- [Extrait fourni]
# # # # #

La lumière nous est venue du côté où nous ne l’avions pas d’abord cherchée.

Dans un débris du couvent du faubourg Saint-Jacques, épargné par la tourmente révolutionnaire et subsistant à grand’peine, de pauvres religieuses échappées à une stupide persécution ont essayé, il y a cinquante ans, et sont enfin parvenues à recueillir la tradition carmélite, et aujourd’hui encore elles la continuent dans l’ombre, la prière et le travail :

Praecipites atra seu tempestate columbae,
Condensœ et divum amplexae simulachra sedebant.

# # # # #

- [Données recueillies]
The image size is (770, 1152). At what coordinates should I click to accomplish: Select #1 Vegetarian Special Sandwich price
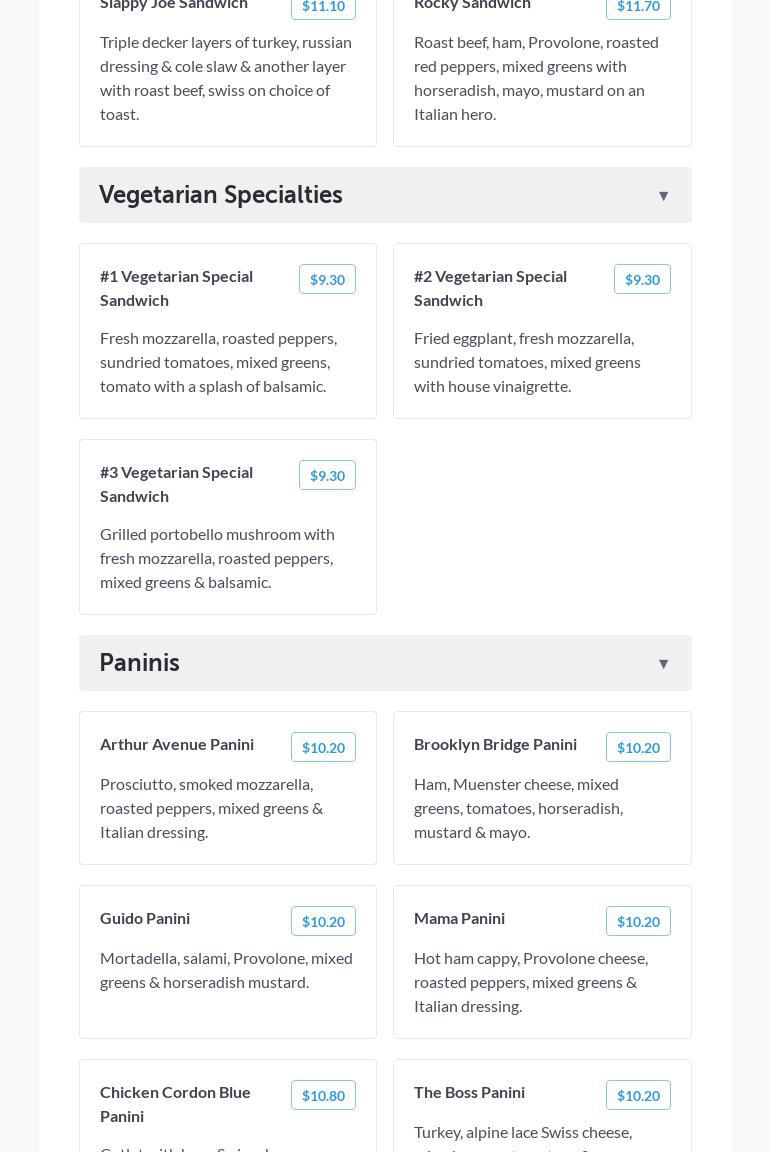point(327,280)
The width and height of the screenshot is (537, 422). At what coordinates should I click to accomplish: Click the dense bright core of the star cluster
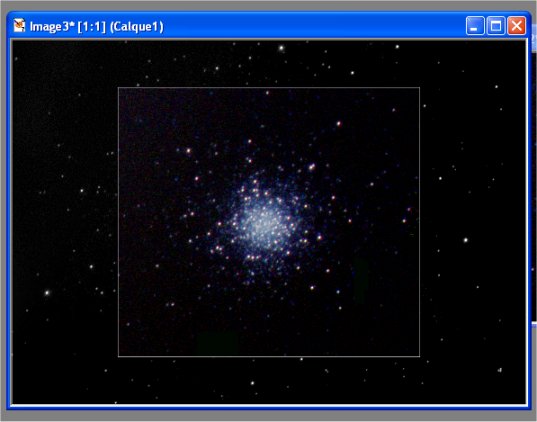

# # # # #

- [Travail à faire]
(a) Mettez à jour l'extrait sur les carmélites du faubourg Saint-Jacques : recopiez-le de « La lumière nous » à « amplexae simulachra sedebant. » en substituant « monastère » à « couvent ».
(b) Rédigez la suite de l'extrait sur les carmélites du faubourg Saint-Jacques après sa dernière ligne.

- [Réponses aux consignes]
(a)
La lumière nous est venue du côté où nous ne l’avions pas d’abord cherchée.

Dans un débris du monastère du faubourg Saint-Jacques, épargné par la tourmente révolutionnaire et subsistant à grand’peine, de pauvres religieuses échappées à une stupide persécution ont essayé, il y a cinquante ans, et sont enfin parvenues à recueillir la tradition carmélite, et aujourd’hui encore elles la continuent dans l’ombre, la prière et le travail :

Praecipites atra seu tempestate columbae,
Condensœ et divum amplexae simulachra sedebant.

(b)
Las de fouiller inutilement les archives et les bibliothèques, je me suis adressé à ces bonnes religieuses, et la plus gracieuse bienveillance m’a répondu. Les deux documens qui m’étaient nécessaires m’ont été remis, avec des annales manuscrites et un recueil de biographies amples et détaillées. Grace à ces précieuses communications, on s’oriente aisément dans l’histoire des Carmélites du faubourg Saint-Jacques. Sous les pieuses désignations et sous les symboles mystiques du Carmel, on reconnaît plus d’une personne qu’on avait déjà rencontrée dans les mémoires du temps. Au lieu d’êtres en quelque sorte abstraits et anonymes, nous avons devant nous des créatures animées et vivantes, dont les regards ont fini sans doute par se diriger vers le ciel pour ne s’en plus détourner, mais qui plus ou moins long temps ont habité la terre, connu nos sentimens, éprouvé nos faiblesses, et, en demeurant toujours pures, ont passé quelquefois à côté de la tentation et participé de l’humanité. Un jour peut-être, nous livrerons au public la clé qui nous a été prêtée et qui donnera le secret de bien des choses mystérieuses dans l’histoire intime des mœurs au XVIIe siècle. Ici, nous nous permettrons seulement quelques traits rapides qui puissent éclairer cette partie obscure de la jeunesse et de la vie tout entière de Mme de Longueville.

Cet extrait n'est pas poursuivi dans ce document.